Aban worked alongside him as director on the board of the parent company, Gharda Chemicals as also its offshoots — Gharda Scientific Research Foundation, Gharda Medical Advanced Technologies Foundation, Gharda Investment Company, Gharda Pesticides, Gharda Consultants.
Besides their chemical industrial empire, the couple immersed themselves in humanitarian projects, establishing the Gharda Institute of Technology near Chiplun, two small hospitals in Dombivli, and Lote Parshuram (on the Bombay-Goa Road), introducing mobile clinics and libraries attached to their factories, and village development activities at Ankleshwar and Panoli in Gujarat. "Our overriding philosophy is one of participative development. We strive to make villagers self-reliant and feel ownership of projects that are implemented,” it was stated on the Gharda Foundation website. The Gharda Institute of Technology offers courses in chemical, mechanical, civil, computer electronics and telecommunication engineering. 
Born into a middle class athornan family, Keki’s father Hormusji was a government employee. Keki studied at St Stanislaus School, Elphinstone College and the Institute of Science in Bombay. Independent and outspoken, clashes with professors were not uncommon! Showing his entrepreneurial spirit from a young age, when chemical reagents he required were not available in the college laboratory, from his pocket money he purchased materials like sulphuric and nitric acid, and succeeded in making reagents which he officially sold to the college.
He later pursued a master’s degree in chemical engineering followed by a doctorate from the University of Michigan, earning scholarships from chemical and agro giants like Dow, Monsanto and DuPont.

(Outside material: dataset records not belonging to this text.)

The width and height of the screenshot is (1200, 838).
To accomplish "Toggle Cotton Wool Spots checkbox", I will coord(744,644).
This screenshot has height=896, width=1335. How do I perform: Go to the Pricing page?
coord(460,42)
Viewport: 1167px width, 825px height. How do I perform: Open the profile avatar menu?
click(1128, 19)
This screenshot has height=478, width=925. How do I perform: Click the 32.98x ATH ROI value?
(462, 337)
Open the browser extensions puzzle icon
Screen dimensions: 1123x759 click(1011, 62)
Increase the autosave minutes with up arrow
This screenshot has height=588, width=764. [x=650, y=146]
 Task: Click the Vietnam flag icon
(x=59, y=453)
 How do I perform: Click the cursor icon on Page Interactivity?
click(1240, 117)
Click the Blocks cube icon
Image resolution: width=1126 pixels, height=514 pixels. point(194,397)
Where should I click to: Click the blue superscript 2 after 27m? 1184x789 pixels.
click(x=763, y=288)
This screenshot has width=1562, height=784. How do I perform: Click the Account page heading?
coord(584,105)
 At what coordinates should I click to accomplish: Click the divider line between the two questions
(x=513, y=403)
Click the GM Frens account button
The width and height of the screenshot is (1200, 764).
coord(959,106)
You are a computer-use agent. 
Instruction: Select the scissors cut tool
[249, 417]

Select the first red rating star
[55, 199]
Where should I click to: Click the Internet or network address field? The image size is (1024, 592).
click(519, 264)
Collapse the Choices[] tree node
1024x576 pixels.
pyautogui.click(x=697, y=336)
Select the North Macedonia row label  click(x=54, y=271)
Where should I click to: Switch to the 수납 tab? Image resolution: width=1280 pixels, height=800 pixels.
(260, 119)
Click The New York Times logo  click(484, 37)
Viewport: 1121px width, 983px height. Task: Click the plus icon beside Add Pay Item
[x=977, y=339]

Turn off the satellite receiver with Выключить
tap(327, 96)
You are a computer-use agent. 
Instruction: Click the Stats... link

He then started teaching at the University of Oklahoma. On his return to India seven years later, his father’s ill health and subsequent demise made him stay back with his mother. He taught for a while at the University Department of Chemical Technology in Bombay where too his unorthodox teaching method went beyond the text books. He would impress on his students: "You are all going to hold responsible positions in the chemical industry where there will be a huge price to pay for any mistakes that you may make. So I will not give you any special credit for the right answers, but heavy penalties for the wrong ones.”
Describing himself as "a Parsi by birth and an Indian by nature,” Keki had no qualms about admitting to Parsiana that he is not religious minded: "I’m an agnostic, not an atheist.” While GCL had provided Doongerwadi an ozonizer (a gaseous disinfectant to purify the air) some years ago, observing that corpses were only getting baked in the sun in dakhmas he had indicated a preference for cremation. Ultimately his body was consigned to the dakhma.
He considered himself "a simple person with a complicated mind.” A voracious reader, Keki is known to have enjoyed his trips to bookstores and admired the "Lake Poets” (group of English poets who lived in the Lake District of England in the first half of the 19th century comprising amongst others William Wordsworth, Samuel Taylor Coleridge and Robert Southey) with 14th century English poet and author Geoffrey Chaucer being his all-time favorite. Detective stories helped keep his "mind sharp,” he stated. The Bai Ratanbai Gharda Memorial Library in memory of his book-loving mother was housed in the basement and the Reading Room on the first floor of the glass-fronted Gharda House, headquarters of GCL, in Bandra. In an interview with  Parsiana  (see  "Books and  bene-
volence,” April 21-May 6, 2019),  Keki well remembered his mother Ratanbai advising him, "It is your duty to make as much money as you can, but you have to die poor.”